In the Wake of the News
12:42 AM CST, November 12, 2012
With a knowing glance, Bears quarterback Jay Cutler made eye contact with backup Jason Campbell in the locker room at halftime of Sunday night's 13-6 loss to the Texans.
"Jay just looked at me and said, 'Be ready,'" Campbell said.
Do we know if a concussed Cutler might have seen two Campbells? The view of the Bears' second loss seems just as fuzzy.
Playing the second half without Cutler provides no excuse for the Bears committing four turnovers and being unable to stop the running game. But giving up just 13 points and 215 yards against a potent Texans offense in a game that came down to the last possession, even with Campbell playing, should produce no panic either.

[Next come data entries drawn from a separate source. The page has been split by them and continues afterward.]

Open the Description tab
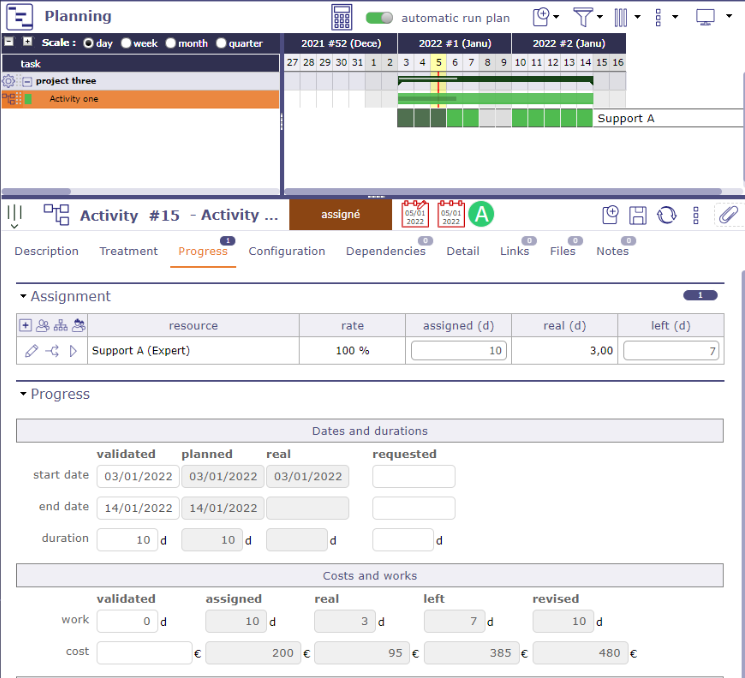 [46, 252]
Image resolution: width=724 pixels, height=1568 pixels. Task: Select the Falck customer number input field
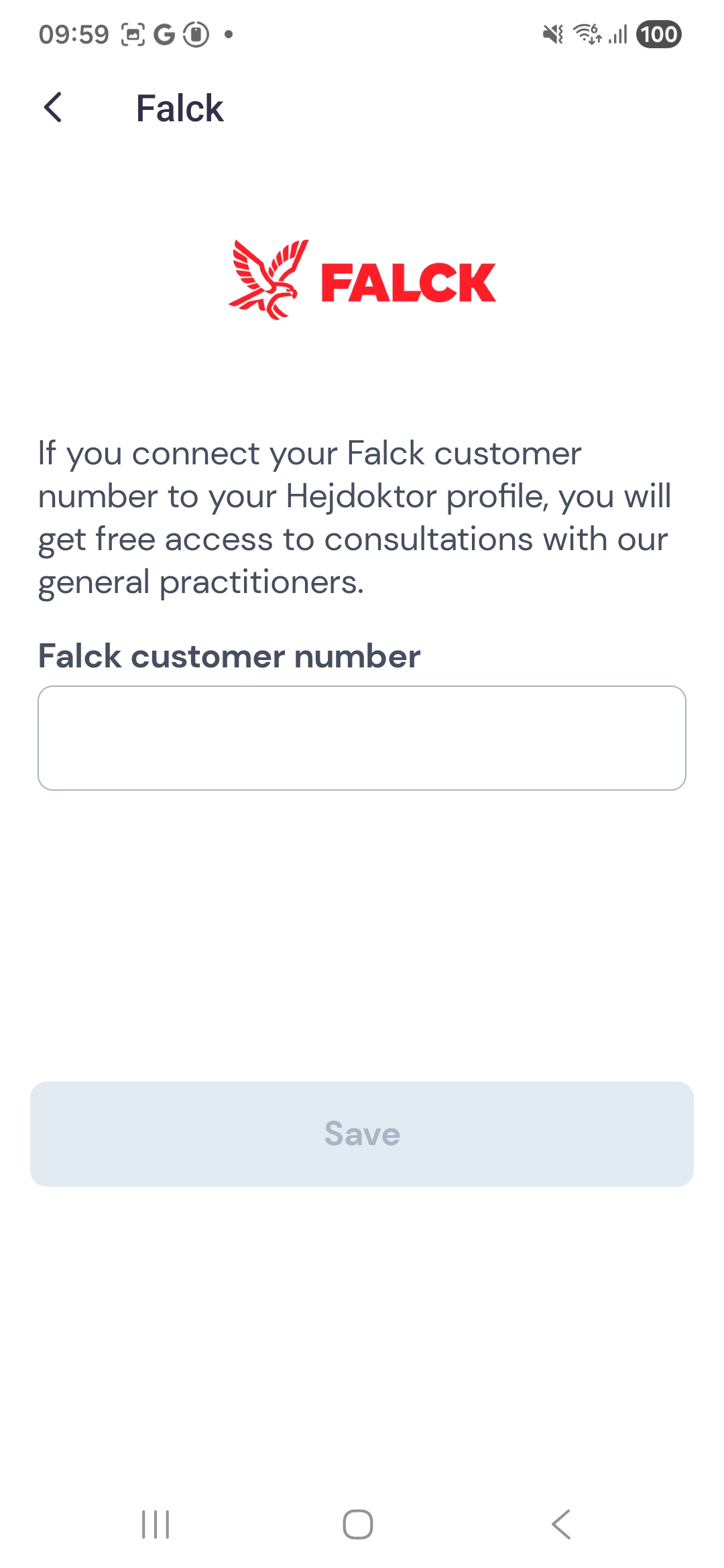[x=362, y=738]
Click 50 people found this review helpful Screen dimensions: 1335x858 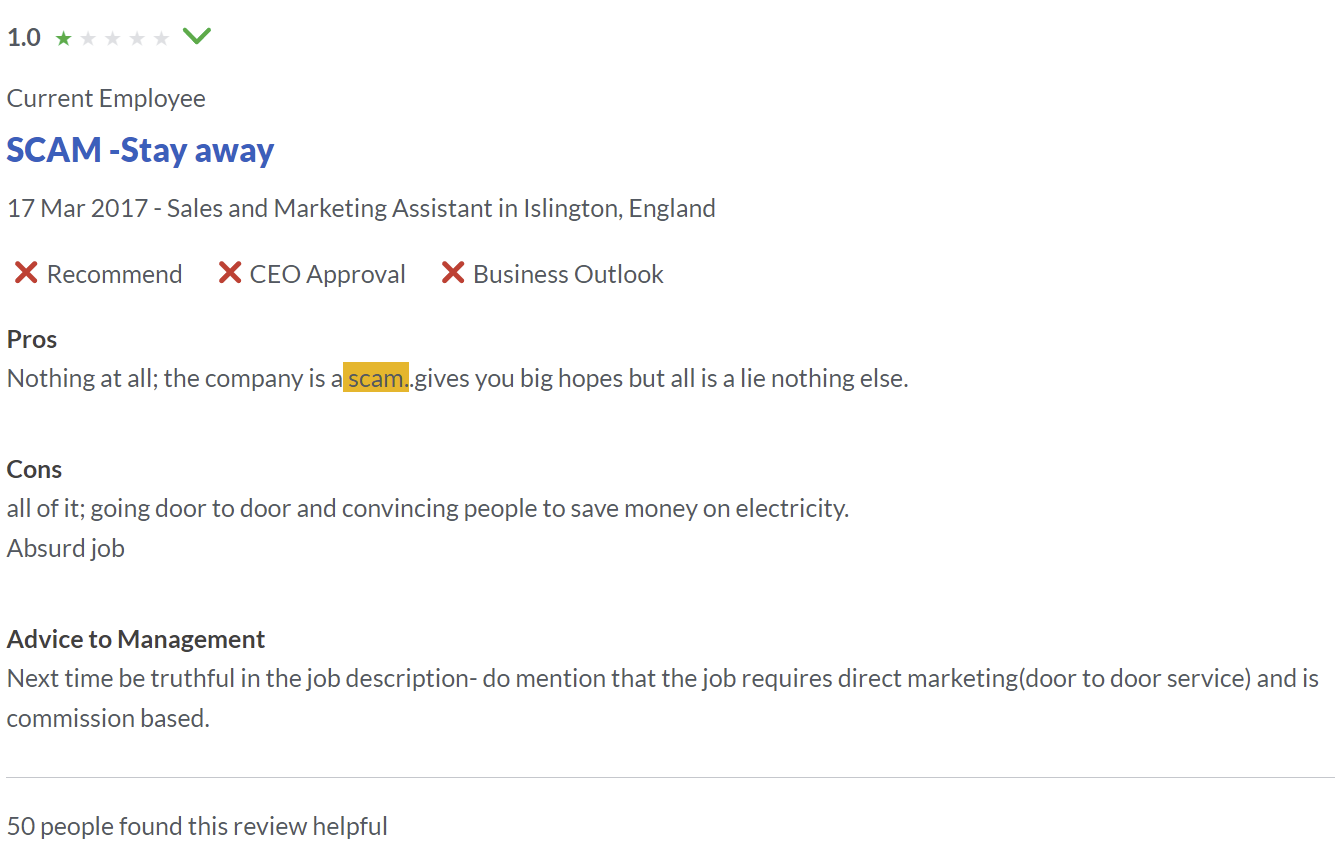click(x=197, y=827)
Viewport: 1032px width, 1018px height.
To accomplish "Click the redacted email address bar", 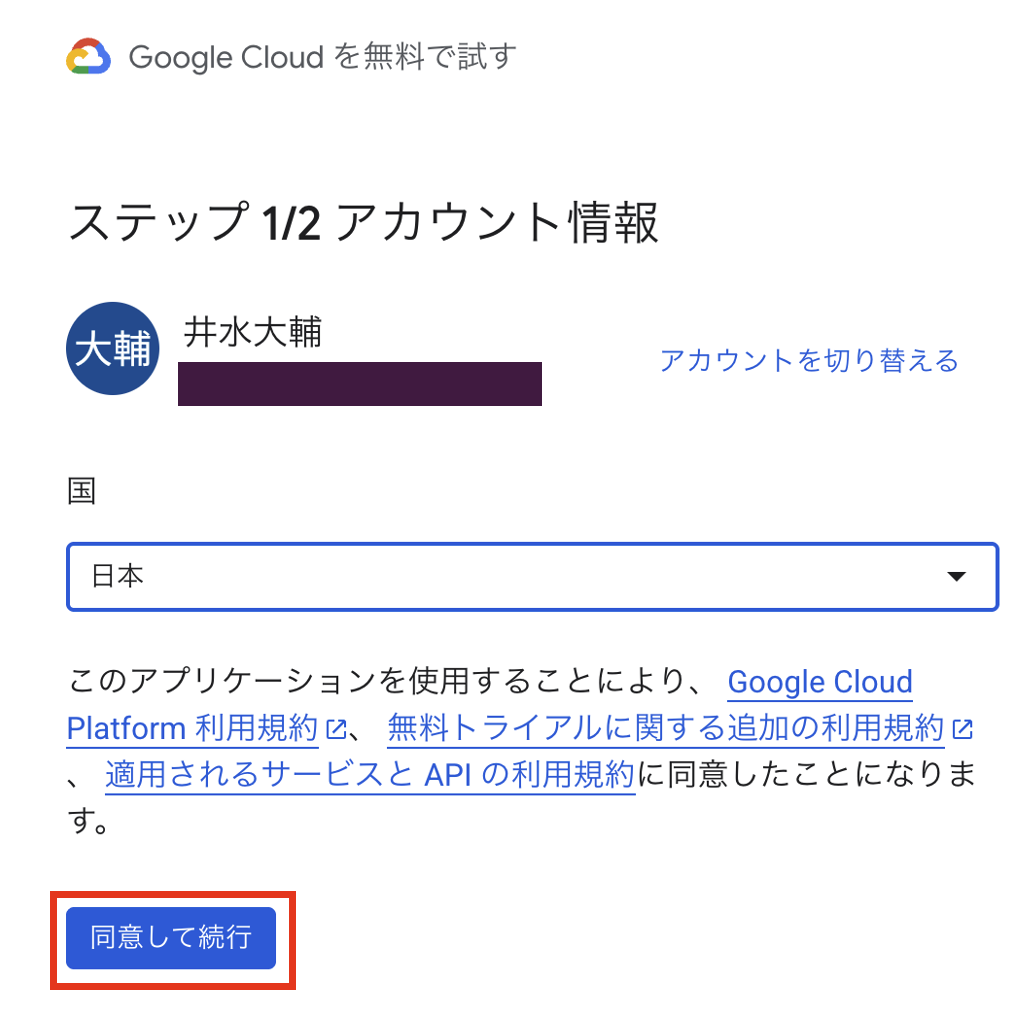I will coord(360,384).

The Bears arrived as one of the NFC's best teams knowing its offense needs to improve dramatically to make a Super Bowl run and nothing had changed by the time they were describing Cutler's concussion symptoms. They came intent to prove their first-half record was no fluke and left convinced only they weren't as good yet as one of the NFL's most complete teams.
"It's not like we were playing against the 31st-ranked defense or anything," Campbell said.

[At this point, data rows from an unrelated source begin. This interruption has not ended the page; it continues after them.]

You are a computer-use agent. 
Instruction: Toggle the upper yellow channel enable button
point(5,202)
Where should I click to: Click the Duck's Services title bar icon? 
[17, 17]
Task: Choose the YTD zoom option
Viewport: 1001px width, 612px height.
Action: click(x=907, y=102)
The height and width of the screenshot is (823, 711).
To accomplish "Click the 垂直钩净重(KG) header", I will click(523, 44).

No, the Bears played against a Texans defense motivated by all the attention paid their ball-punching counterparts. Running back Arian Foster called the Texans "D" the league's best before kickoff and then defensive end J.J. Watt and company backed it up.

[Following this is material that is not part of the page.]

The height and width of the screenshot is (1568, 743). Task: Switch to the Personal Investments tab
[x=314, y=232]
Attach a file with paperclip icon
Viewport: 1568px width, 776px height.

"We showed them we could win in any conditions, any game, any place," Watt said.
Oddly, the Texans did so without registering a sack — though forcing Cutler out of the pocket did lead to the second-quarter play that resulted in his game-changing concussion.
Ironically, Bears team President and CEO Ted Phillips spent an hour before kickoff inside a Soldier Field interview room on a panel designed to show the organization's commitment to concussion awareness. Phillips sat next to Lt. Gen. Michael Ferriter and former Bears Otis Wilson and Gary Fencik detailing ways the NFL and U.S. Army will join forces to "change the culture," regarding brain injury.
"We want to reduce the stigma many players and soldiers feel about head injuries," Phillips said.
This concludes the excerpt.